You are viewing a plain text version of this content. The canonical link for it is here.
Posted to solr-user@lucene.apache.org by Martin Koch <ma...@issuu.com> on 2011/11/04 11:28:25 UTC

Comparing apples & oranges?

Hi List

I have a solr index where I want to include numerical fields in my ranking
function as well as keyword relevance. For example, each document has a
document view count, and I'd like to increase the relevancy of documents
that are read often, and penalize documents with a very low view count. I'm
aware that this could be achieved with a filter as well, but ignore that
for this question :) since this will be extended to other numerical fields.

The keyword scoring works just fine and I can include the view count as a
factor in the scoring, but I would like to somehow express that the view
count accounts for e.g. 25% of the total score. This could be achieved by
mapping the view count into some predetermined fixed range and then
performing suitable arithmetic to scale to the score of the query. The
score of the term query is normalized to queryNorm, so I'd like somehow to
express that the view count score should be normalized to the queryNorm.

If I look at the explain of how the score below is computed, the 17.4 is
the part of the score that comes from term relevancy. Searching for another
(set of) terms yields a different queryNorm, so I can't see how I can
a-priori pick a scaling function (I've used log for this example) and boost
factor that will give control of the final contribution of the view count
to the score.

19.14161 = (MATCH) sum of:
  17.403849 = (MATCH) max plus 0.1 times others of:
    16.747877 = (MATCH) weight(document:water^4.0 in 1076362), product of:
      0.22298127 = queryWeight(document:water^4.0), product of:
        4.0 = boost
        2.939238 = idf(docFreq=527730, maxDocs=3669552)
        0.018965907 = queryNorm
      75.108894 = (MATCH) fieldWeight(document:water in 1076362), product
of:
        25.553865 = tf(termFreq(document:water)=653)
        2.939238 = idf(docFreq=527730, maxDocs=3669552)
        1.0 = fieldNorm(field=document, doc=1076362)
[snip]
  1.7377597 = (MATCH) FunctionQuery(log(map(int(views),0.0,0.0,1.0))),
product of:
    1.8325089 = log(map(int(views)=68,min=0.0,max=0.0,target=1.0))
    50.0 = boost
    0.018965907 = queryNorm

Thanks in advance for your help,
/Martin

Re: Comparing apples & oranges?

Posted by Erick Erickson <er...@gmail.com>.
What about Function Queries? They can essentially take field values
and use them as part of the score calculations....

Best
Erick

On Fri, Nov 4, 2011 at 6:28 AM, Martin Koch <ma...@issuu.com> wrote:
> Hi List
>
> I have a solr index where I want to include numerical fields in my ranking
> function as well as keyword relevance. For example, each document has a
> document view count, and I'd like to increase the relevancy of documents
> that are read often, and penalize documents with a very low view count. I'm
> aware that this could be achieved with a filter as well, but ignore that
> for this question :) since this will be extended to other numerical fields.

· · ·

__JOB A__:
In the Solr mailing list thread, which scaling function did the original poster use in the scoring example?
__JOB B__:
Please extend the Solr mailing list thread, picking up right after its final sentence.
The lines after the Solr mailing list thread are separate material.

__GIVEN INFORMATION__:
· · ·

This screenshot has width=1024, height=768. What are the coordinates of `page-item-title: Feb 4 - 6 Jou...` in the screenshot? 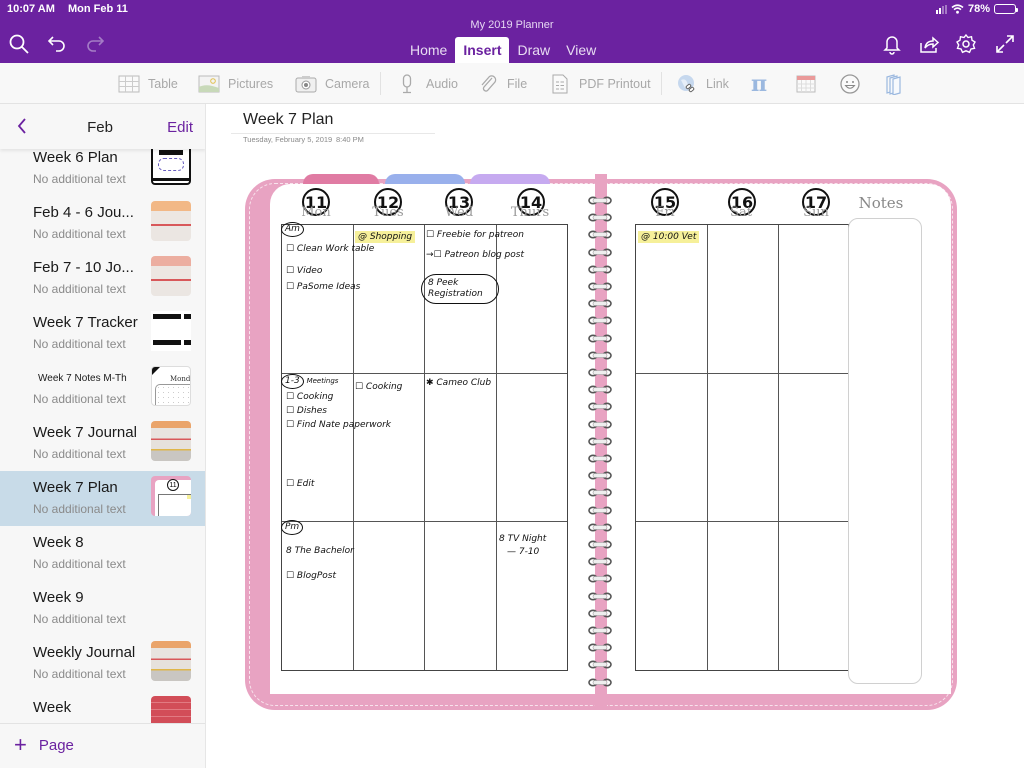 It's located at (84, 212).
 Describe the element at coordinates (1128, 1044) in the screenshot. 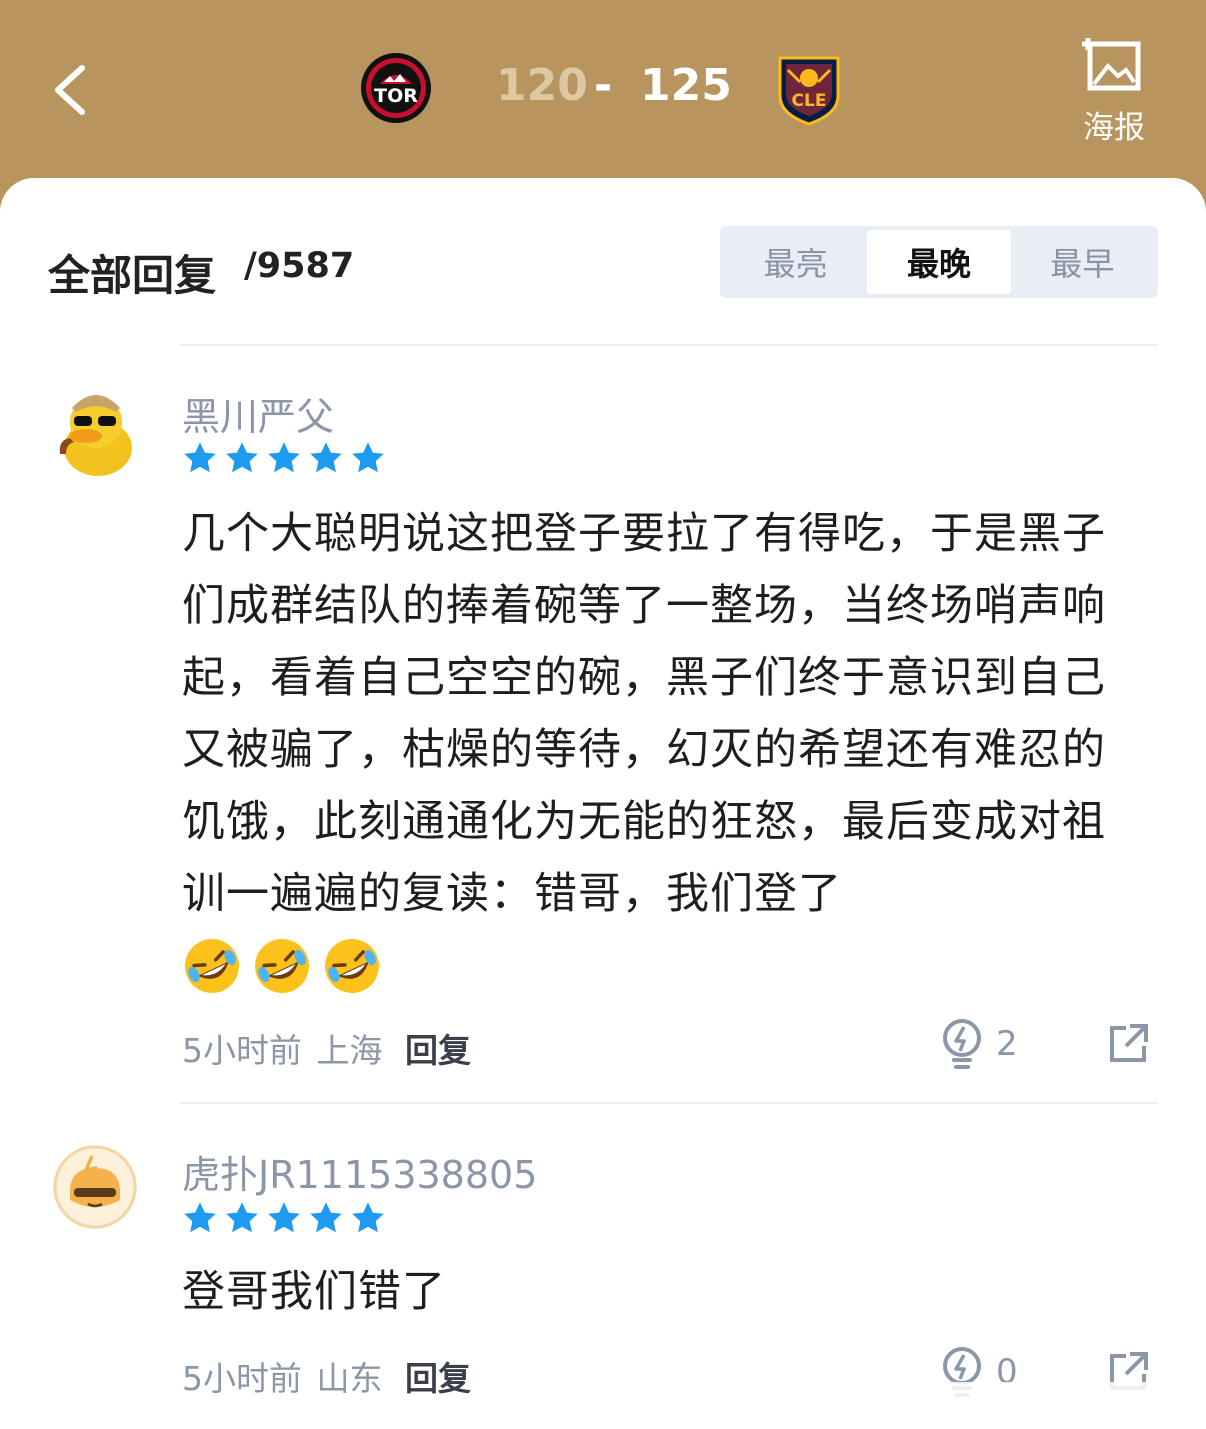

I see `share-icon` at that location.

· · ·

__YOUR RESPONSE A__:
Log.

__YOUR RESPONSE B__:
>
> The keyword scoring works just fine and I can include the view count as a
> factor in the scoring, but I would like to somehow express that the view
> count accounts for e.g. 25% of the total score. This could be achieved by
> mapping the view count into some predetermined fixed range and then
> performing suitable arithmetic to scale to the score of the query. The
> score of the term query is normalized to queryNorm, so I'd like somehow to
> express that the view count score should be normalized to the queryNorm.
>
> If I look at the explain of how the score below is computed, the 17.4 is
> the part of the score that comes from term relevancy. Searching for another
> (set of) terms yields a different queryNorm, so I can't see how I can
> a-priori pick a scaling function (I've used log for this example) and boost
> factor that will give control of the final contribution of the view count
> to the score.
>
> 19.14161 = (MATCH) sum of:
>  17.403849 = (MATCH) max plus 0.1 times others of:
>    16.747877 = (MATCH) weight(document:water^4.0 in 1076362), product of:
>      0.22298127 = queryWeight(document:water^4.0), product of:
>        4.0 = boost
>        2.939238 = idf(docFreq=527730, maxDocs=3669552)
>        0.018965907 = queryNorm
>      75.108894 = (MATCH) fieldWeight(document:water in 1076362), product
> of:
>        25.553865 = tf(termFreq(document:water)=653)
>        2.939238 = idf(docFreq=527730, maxDocs=3669552)
>        1.0 = fieldNorm(field=document, doc=1076362)
> [snip]
>  1.7377597 = (MATCH) FunctionQuery(log(map(int(views),0.0,0.0,1.0))),
> product of:
>    1.8325089 = log(map(int(views)=68,min=0.0,max=0.0,target=1.0))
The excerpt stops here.